Se quedó encerrada en su cuarto todo el día, humillada y con la prohibición terminante de telefonear. No se quitaba de la cabeza a Alice y Mattia cogidos de la mano. Y más tarde, cuando con las uñas ya se quitaba los últimos restos de esmalte, decidió que Alice había dejado de ser su amiga.

El lunes por la mañana, Alice se encerró con llave en el cuarto de baño y se quitó definitivamente la gasa del tatuaje, la hizo una pelota y la tiró al váter junto con las galletas desmigajadas que no se había comido en el desayuno.

Se miró la violeta en el espejo y pensó, con un agradable estremecimiento de emoción y pesar a un tiempo, que por segunda vez había cambiado su cuerpo para siempre; que su cuerpo era sólo suyo y podía destruirlo si quería, o cubrirlo de marcas indelebles, o dejar que se ajara como una flor que una niña arrancase por capricho y arrojara luego al suelo.

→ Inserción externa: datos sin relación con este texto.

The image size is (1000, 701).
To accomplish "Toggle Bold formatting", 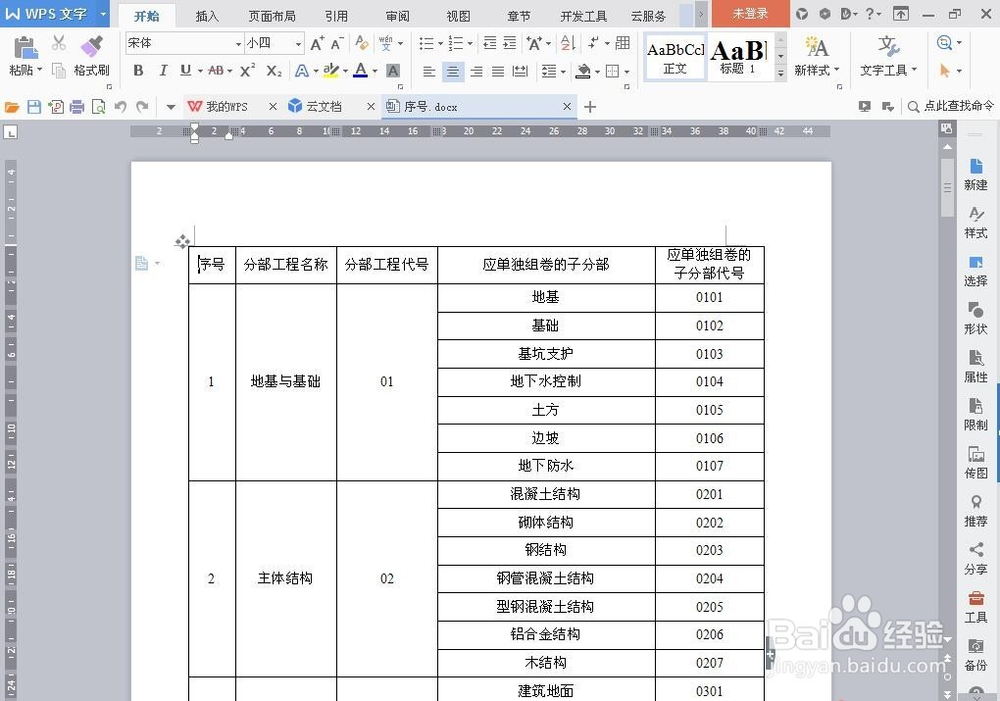I will [x=139, y=71].
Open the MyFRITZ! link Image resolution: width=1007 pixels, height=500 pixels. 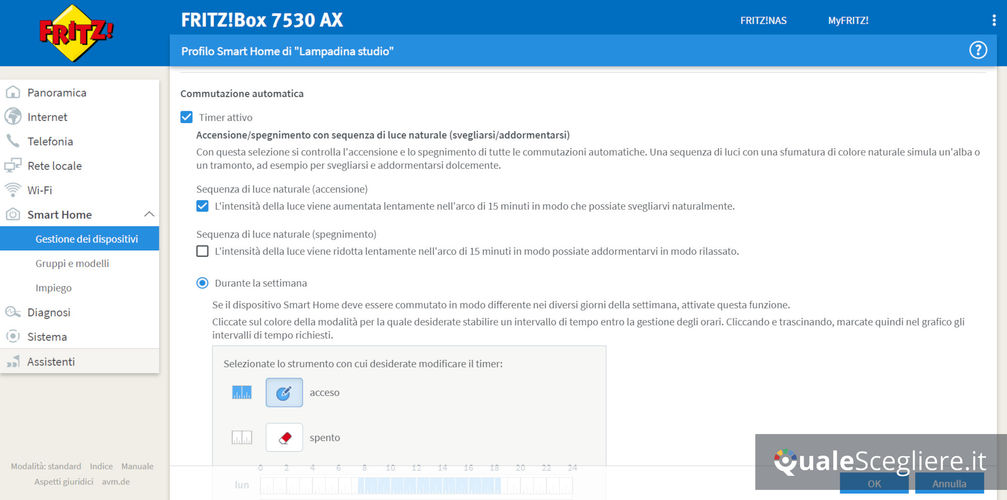(848, 20)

Decidió que aquella mañana les enseñaría el tatuaje a Viola y las otras en el baño de chicas, y les contaría cómo ella y Mattia se habían besado largo rato. No había por qué inventar nada más. Si luego le pedían detalles, ya sabría ella seguirles la corriente.

Al llegar a clase dejó la mochila en su sitio y se dirigió a la mesa de Viola, donde ya se habían reunido las otras. De camino oyó a Giulia Mirandi decir: «Que viene.» Las saludó con efusión, pero ninguna le contestó. Se inclinó sobre Viola para darle un par de besos, como ella misma le había enseñado a hacer, pero la otra no se movió.

De nuevo erguida, miró a las cuatro una tras otra: todas estaban serias.

– ¡Ayer casi nos morimos! -dijo Viola.

– ¿Y eso? -repuso Alice con sincera preocupación-. ¿Qué os pasó?

– Nos entró un dolor de tripa horrible -explicó Giada con acritud.

Alice la recordó vomitando y a punto estuvo de decirles: «Ya imagino, con lo que bebisteis.»

– Pues a mí no me pasó nada.

– Ya -dijo Viola con ironía, mirando a las otras-, claro.

Giada y Federica rieron, Giulia bajó los ojos.

– ¿Por qué lo dices? -preguntó Alice sin comprender.

– De sobra sabes por qué lo digo -contestó Viola, en otro tono y clavando en ella sus penetrantes ojazos.

– No, no lo sé -se defendió Alice.

– Nos envenenaste -la acusó Giada.

– ¿Qué? ¿Que os envenené?

– Va, chicas -intervino Giulia con timidez-, no es verdad.

– Sí lo es -le replicó Giada-, a saber qué porquerías metió en esa tarta. -Y dirigiéndose a Alice, añadió-: Querías jodernos, ¿eh? Pues lo conseguiste.

Alice oyó aquella sucesión de palabras y tardó unos segundos en comprender su significado. Miró entonces a Giulia, que con sus ojazos azules estaba diciéndole que la perdonara, que nada podía hacer, y buscó luego amparo en los de Viola, que le devolvieron una mirada vacía.